--- OBJECTIVES ---
a – Print the passage from the Waterloo roundhouse post starting at "Dennis DeBruler commented" and ending at "we see today.".
b – Carry on the post about the Illinois Central roundhouse in Waterloo, Iowa from the point where it stops.

--- SOURCE ---
— START —

Thursday, February 2, 2017

Waterloo, IA: IC Roundhouse, Backshop and Icing Platform

William Brown posted
The IC Waterloo, Iowa Roundhouse around 1900. By CC&P times [1985] the Backshop Building at the far left center, the Smoke Stack and the small Roundhouse on the back right was all that was left. An Amazon Postcard cleanup with Photo Shop.

Satellite
What William refers to as the "small roundhouse" still exists. It turns out he is measuring size in terms of the arc size. The 360-degree roundhouse was small in terms of the length of the stalls. The 1963 Historic Aerials has the best view of the engine servicing area when it still had both roundhouses. If you look at 1937 and 1952 as well, you will see that the top roundhouse started with short stalls along the road and was built clockwise as they added longer stalls on the right side and tore down the shorter stalls on the left side.
Update:
Gary Miller posted
Old postcard showing ICRR rail operations in Waterloo, Iowa.

Francisco Lacy Does it have two round houses?
Dennis DeBruler commented on Franciso's comment on Gary's post
It did have. The smaller one would have been the older one. The oldest detail topo map I can find is 1963. By then the older one had been torn down and the newer one had been "downsized" to what we see today.


John W Dodge posted
Wateroo Iowa Illinois Central Roundhouse.

— END —

--- GIVEN DATA ---
— START —

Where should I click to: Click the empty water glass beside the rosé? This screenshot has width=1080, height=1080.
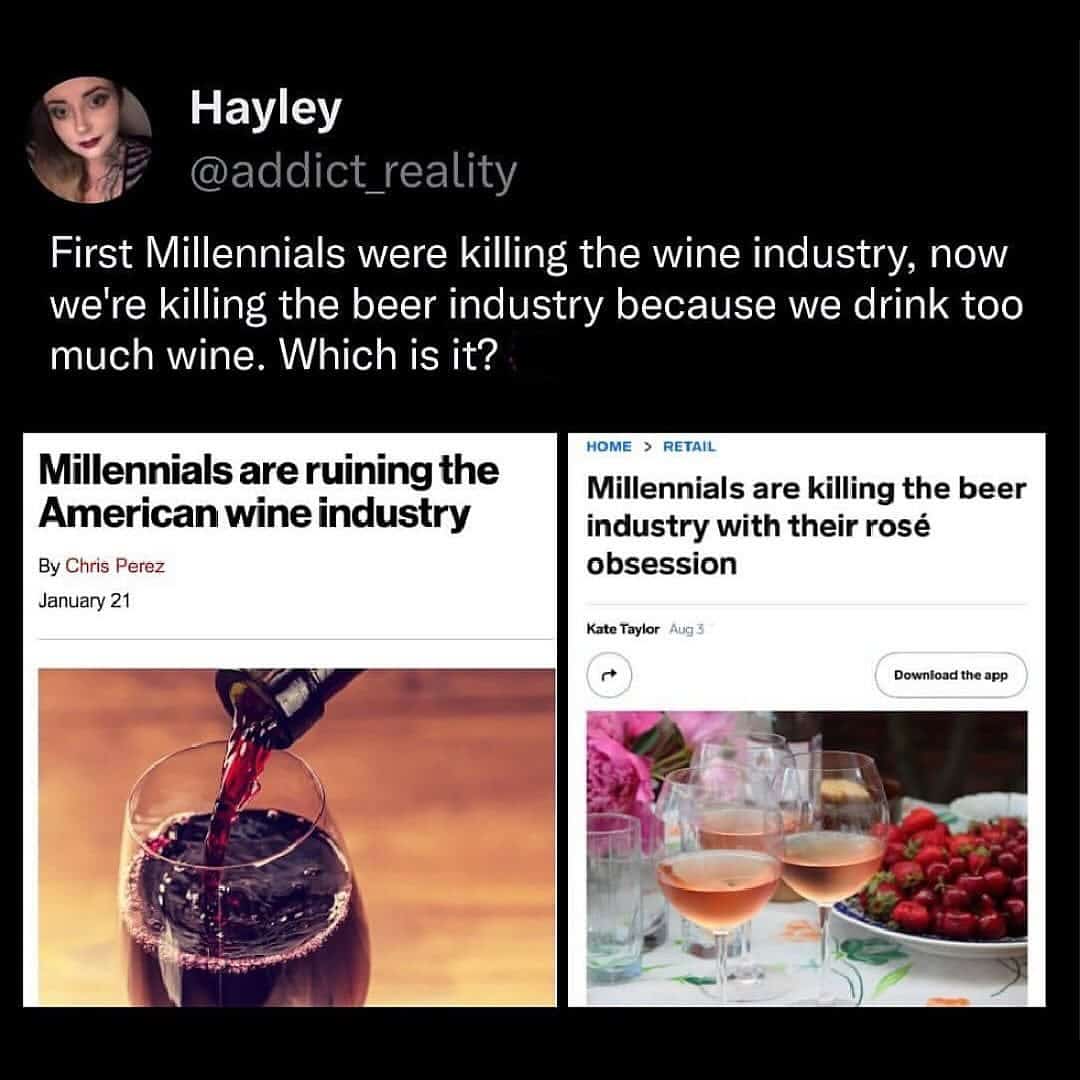(x=613, y=880)
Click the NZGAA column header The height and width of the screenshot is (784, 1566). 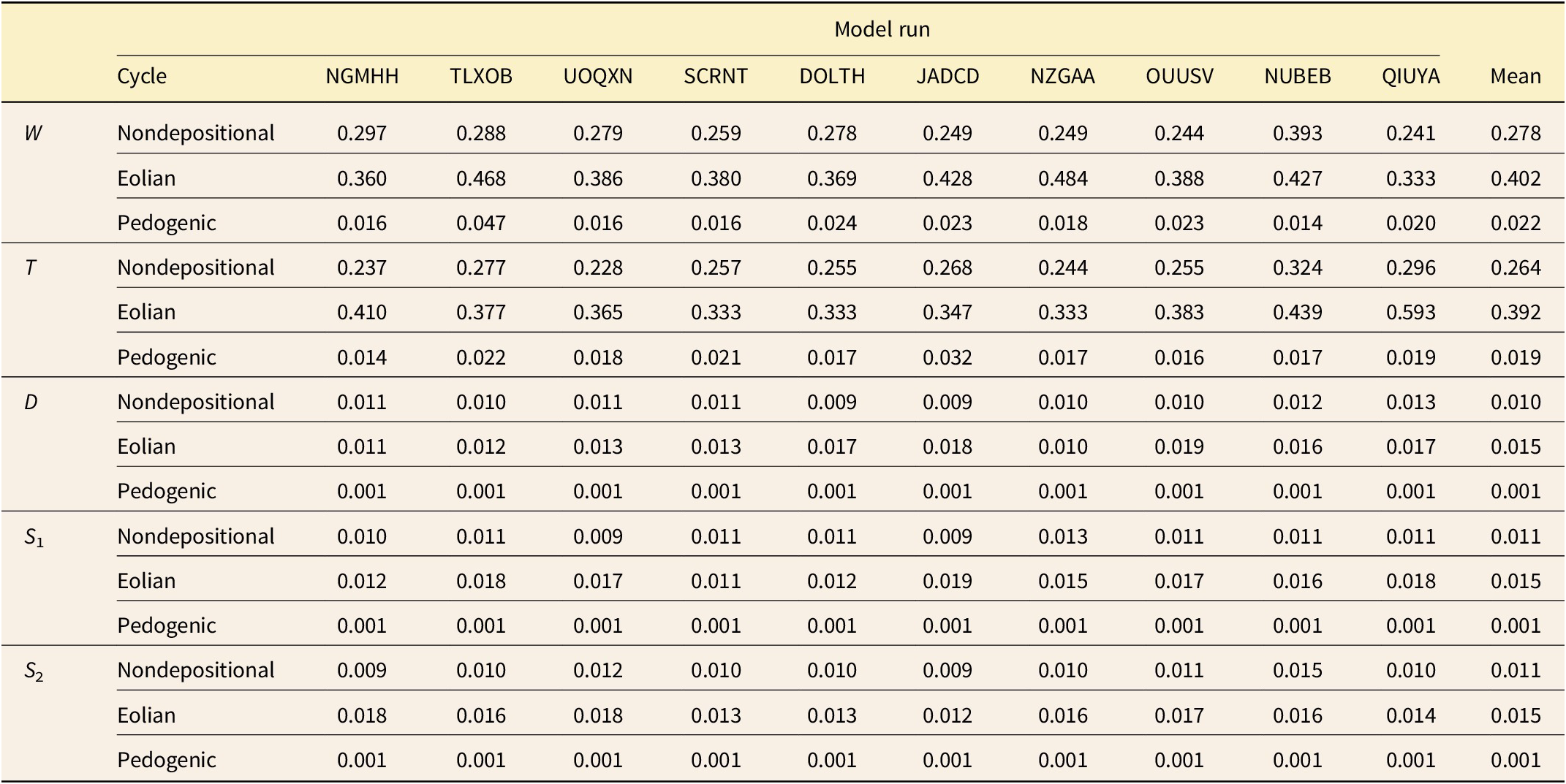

— END —

--- EXERCISE RESULTS ---
a –
Dennis DeBruler commented on Franciso's comment on Gary's post
It did have. The smaller one would have been the older one. The oldest detail topo map I can find is 1963. By then the older one had been torn down and the newer one had been "downsized" to what we see today.

b –
John W Dodge I believe in the 40's..Cliff Downey Roundhouse photos are rare, but photos of car shops from that era are almost non-existant! Thanks for sharing!
Illinois Central Railroad Scrapbook posted
IC's ice dock at Waterloo, IA, photographed April 16, 1919. This photo was taken shortly after the structure was completed but before it was put into service.
Detailed info about construction of the ice dock, with more photos, can be found at https://books.google.com/books…
Dennis DeBruler I've seen more photos of transfer tables than ice docks. Nice find.

Bob Chaparro posted
Action On An Icing Platform
Doug Harding provided this photo.
He commented:
One of my favorite photos showing a meat reefer being iced. You can clearly see the salt box on the deck, next to the leg. Taken in Waterloo IA at the IC ice dock.
My Notes:
Armour meat reefer.
Bob Chaparro
Moderator
Railroad Citrus Industry Modeling Group
Bob Chaparro posted with the same comment

William Brown posted six photos with the comment: "From 1988 until 1993, I lived in the Waterloo, Iowa area.  I came across this old Postcard of the Illinois Central Shops on the 1900s.  The Satellite Shop shows the Canadian National today.  The Long Grey Buildings on the upper right are Ice Houses for Ice Harvested out of the Cedar River.  It was used for icing Reefers coming from the West.  Only two portions of the right Roundhouse remain."
Brian Lowe: The Ice house serviced both east and west manifests. My father told me that there was a stock pen on the north side of the yards and a sheep pen east on top of the hill at hill top.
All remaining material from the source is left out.